But there is something else, right? There's what we replace that with. There's how we come to identify that in our own language. begin to put our efforts there, right? So I think about in, in Taino, there's a word called and that means water relatives. And I've come to think about re indigenizing, um, in this way, that it's because that means that we have to understand the way in which we once arrived at an island and greeted each other as relatives.
Which isn't necessarily what's happening now, right? There is a hierarchy throughout the Caribbean of who has colonized who and on and on. So I think that there's examples for me everywhere. And in many ways, my, my colleagues, my peers, my students, we all, I feel like take turns leading each other and in our thought and our art, um, as far as how do we bring forward what is authentically true, not a performance, not this kind of what is easiest to grab onto, right?
To kind of decorate the surface of something. But how do we really ask the questions and stand in the spaces that interrogate what it means to fill oneself fully with what is life giving and life affirming and reclaiming, um, our, our ancestry, which lives. and animates in us every moment.
Gerry: I love the idea of Nitaíno and water relatives.
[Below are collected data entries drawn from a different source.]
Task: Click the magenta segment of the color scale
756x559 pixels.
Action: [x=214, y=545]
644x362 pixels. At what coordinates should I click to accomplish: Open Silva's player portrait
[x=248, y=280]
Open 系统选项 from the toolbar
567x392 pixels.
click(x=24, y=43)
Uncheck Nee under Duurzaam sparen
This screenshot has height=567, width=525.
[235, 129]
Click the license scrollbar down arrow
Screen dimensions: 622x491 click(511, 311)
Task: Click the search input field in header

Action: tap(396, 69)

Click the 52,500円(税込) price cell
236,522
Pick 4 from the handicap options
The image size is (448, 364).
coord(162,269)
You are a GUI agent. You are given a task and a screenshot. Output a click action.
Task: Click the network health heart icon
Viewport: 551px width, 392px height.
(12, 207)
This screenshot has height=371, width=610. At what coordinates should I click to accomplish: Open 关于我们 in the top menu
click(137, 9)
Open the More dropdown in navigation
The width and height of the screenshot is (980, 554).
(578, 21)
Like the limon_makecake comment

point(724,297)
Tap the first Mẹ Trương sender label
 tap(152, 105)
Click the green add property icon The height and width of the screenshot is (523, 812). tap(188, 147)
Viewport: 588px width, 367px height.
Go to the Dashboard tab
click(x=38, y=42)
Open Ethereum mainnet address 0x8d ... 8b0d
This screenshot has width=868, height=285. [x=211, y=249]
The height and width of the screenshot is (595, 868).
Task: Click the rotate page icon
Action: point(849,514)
As you've talked with colleagues and students in New Mexico, have they told you about any kind of similar concept in, among other communities?
Jamie: I've heard other folks from other communities have words in their own language. I'm thinking, uh, about a storyteller from the lower Elwha and I forget the word that he used in his language, but I remember he was talking about riding the canoe as a way of re indigenizing, but that particular word in that, and it's much more than that, right?
It's, um, seated in the context that's, um, that, that has its own story within those people, but that, um, The efforts of decolonizing is riding the canoe.
Gerry: Water relatives is such a beautiful way of describing our encounter with other people and, you know, what our relationships are. I like that. So, um, you know, we, we have to talk about your mother and are you ready?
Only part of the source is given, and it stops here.